Zio Framework implement NioScheduler Blog (Zio框架實作NioScheduler取代Takio難點紀錄)

English version first. 中文版本請見下半部 (跳到中文版).

Background

In late 2024, the ZIO project opened issue #9356 with a $2,500 bounty: re-implement ZIO’s task scheduler using the design ideas from Nio, a 150-line experimental Rust runtime that claimed to outperform Tokio’s work-stealing scheduler on several benchmarks by replacing the random-stealing strategy with a “least-loaded worker” dispatch.

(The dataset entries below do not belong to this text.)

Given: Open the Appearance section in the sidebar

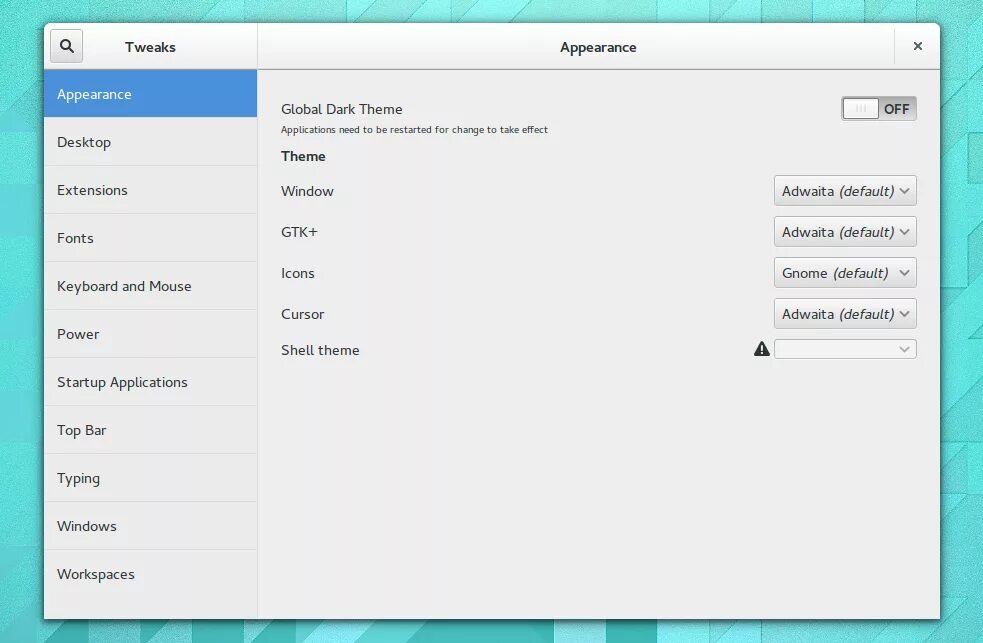Looking at the screenshot, I should coord(94,93).
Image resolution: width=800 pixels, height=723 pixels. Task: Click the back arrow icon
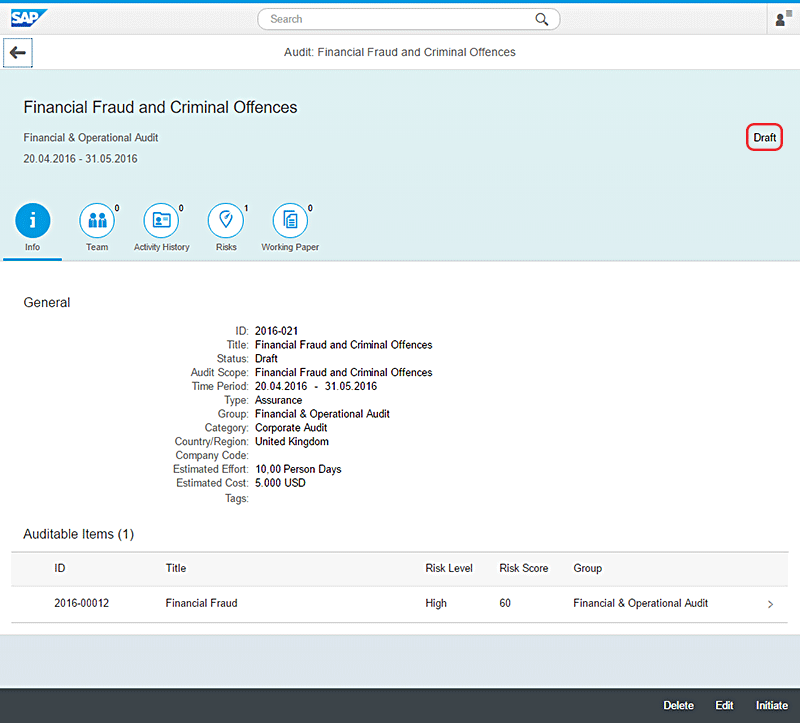click(18, 53)
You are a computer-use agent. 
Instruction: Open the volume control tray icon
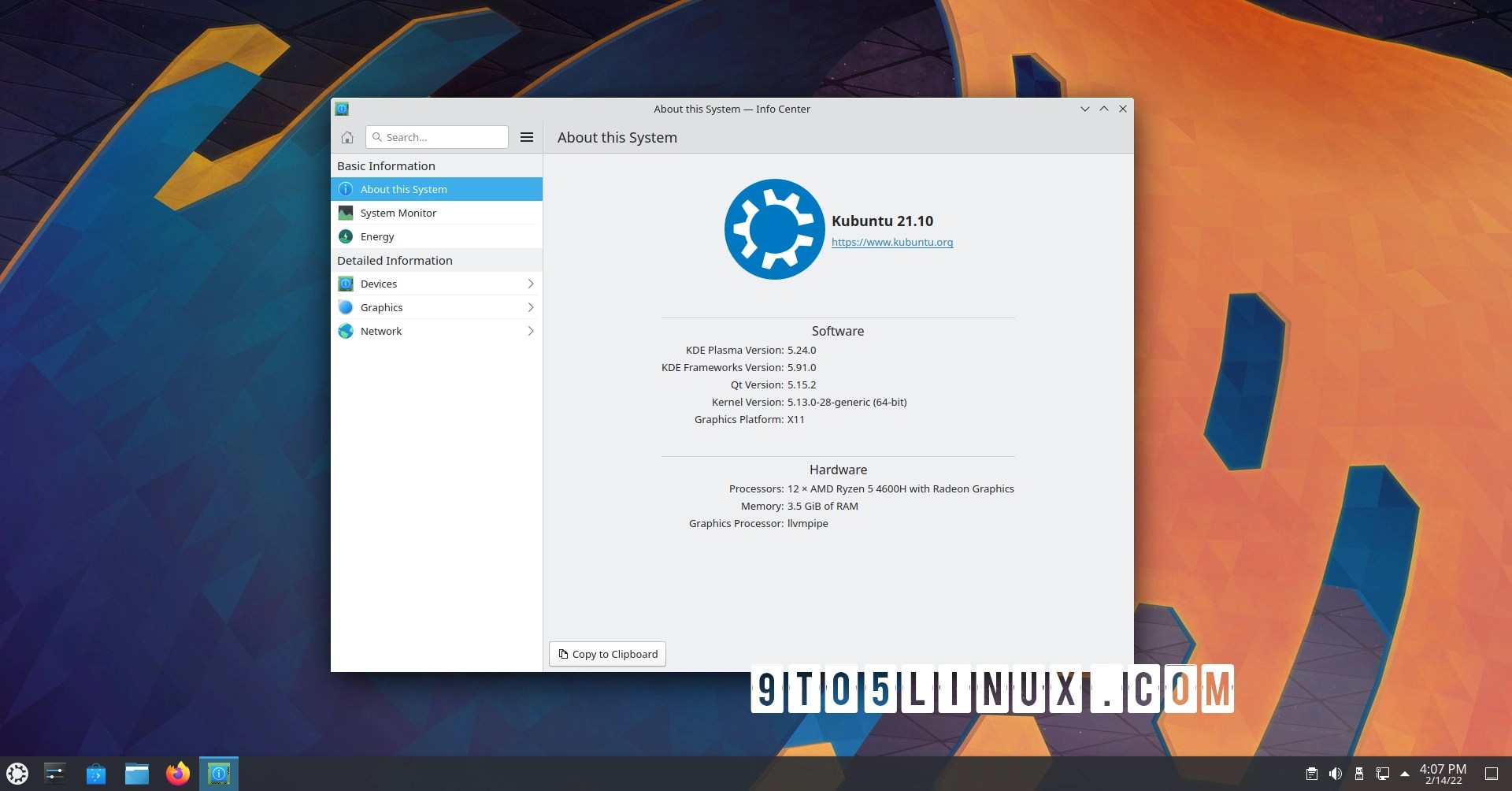(x=1336, y=773)
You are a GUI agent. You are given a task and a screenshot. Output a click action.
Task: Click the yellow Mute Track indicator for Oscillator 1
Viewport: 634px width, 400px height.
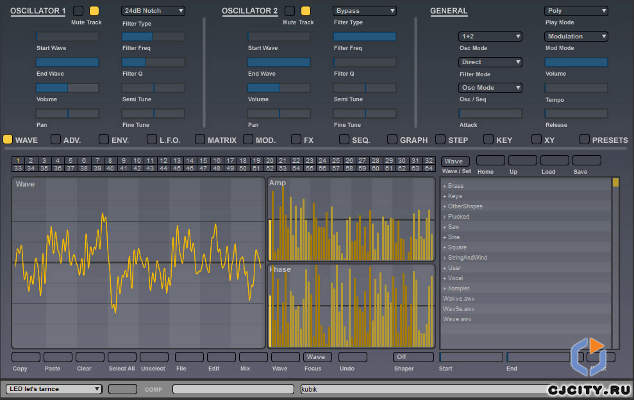pos(94,11)
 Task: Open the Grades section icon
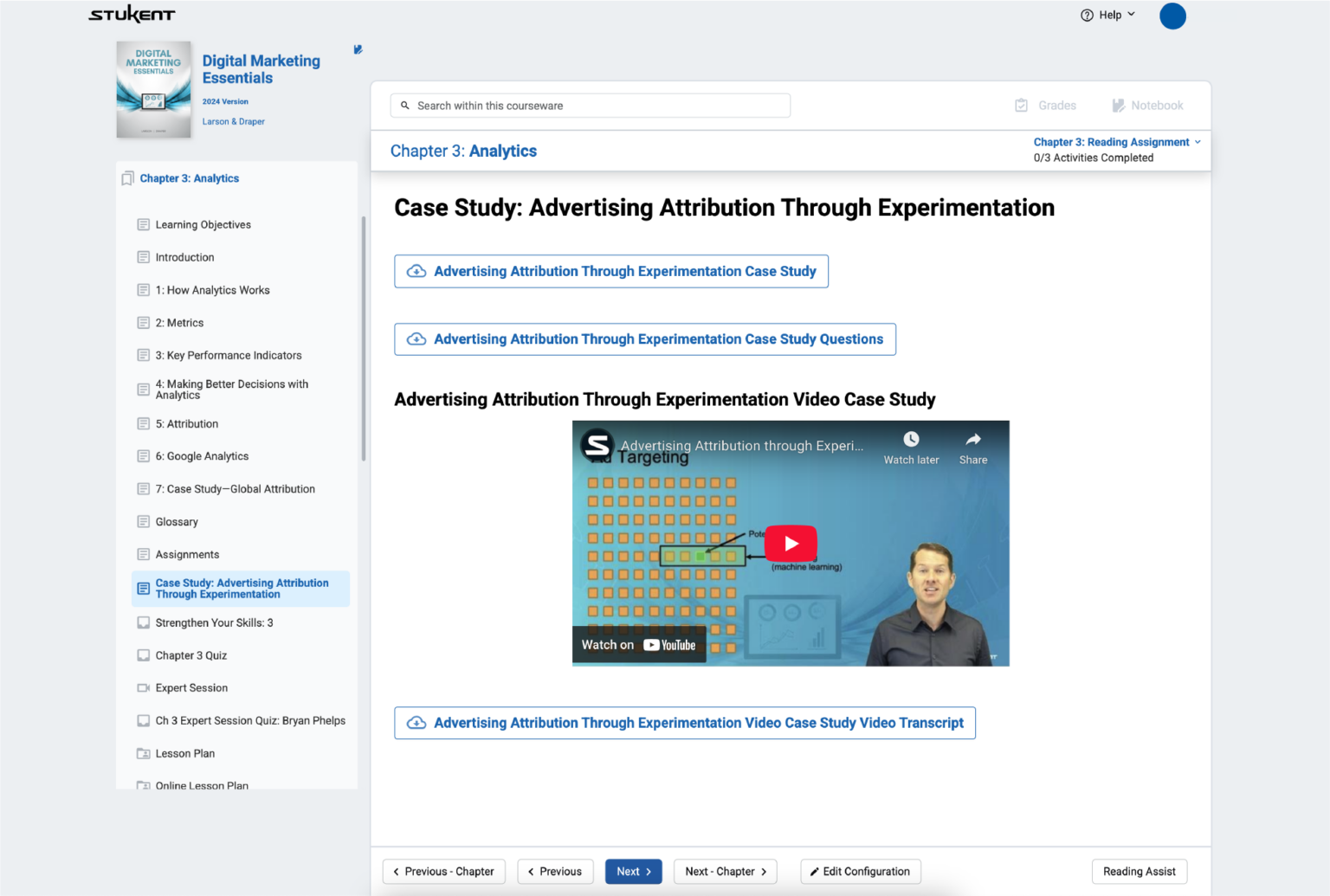pyautogui.click(x=1022, y=105)
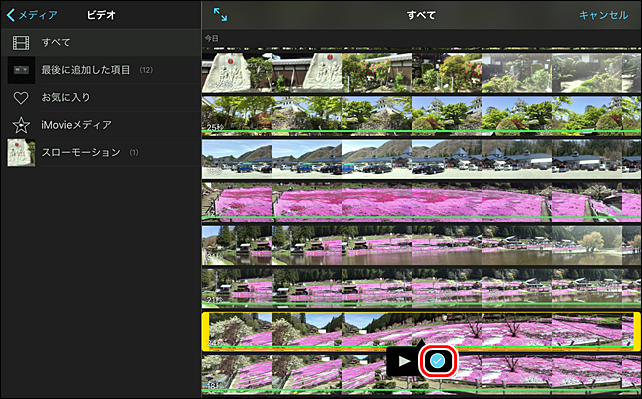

I picked up this bounty in February 2026. My background is Node.js + C/C++ system programming, not JVM. After three months of implementation, benchmarking, and reading other contributors’ attempts, I concluded that the bounty as literally specified is structurally hard to deliver on the JVM, and the difficulty is not algorithmic — it is a memory-model and architectural mismatch. This post is a retrospective for myself, and a reference for anyone considering the same problem.

Outline

What Nio actually does
ZIO’s existing ZScheduler and why it’s not a simple swap
My approach: LRU/LFU WorkerActivityTracker
Why it hit a ceiling: three structural problems
- JVM doesn’t give you Nio’s tools
- “Minimal intervention” and Nio’s design are mutually exclusive
- The benchmark suite is a multi-axis trap
Hardware reality: SMP / NUMA / cache topology
A C reference implementation of the lock-free idea
What I would do differently
A note on LLM-generated bounty submissions

What Nio actually does

Nio’s scheduling decision is one line:

1
2
3

fn least_loaded_worker(&self) -> &Worker {
    self.workers.iter().min_by_key(|q| q.len.get()).unwrap()
}

Submit a task → scan all workers → pick the one with the shortest queue → push via an MPSC channel. No global queue. No work stealing. No CAS-heavy bookkeeping. The entire scheduler is ~150 lines.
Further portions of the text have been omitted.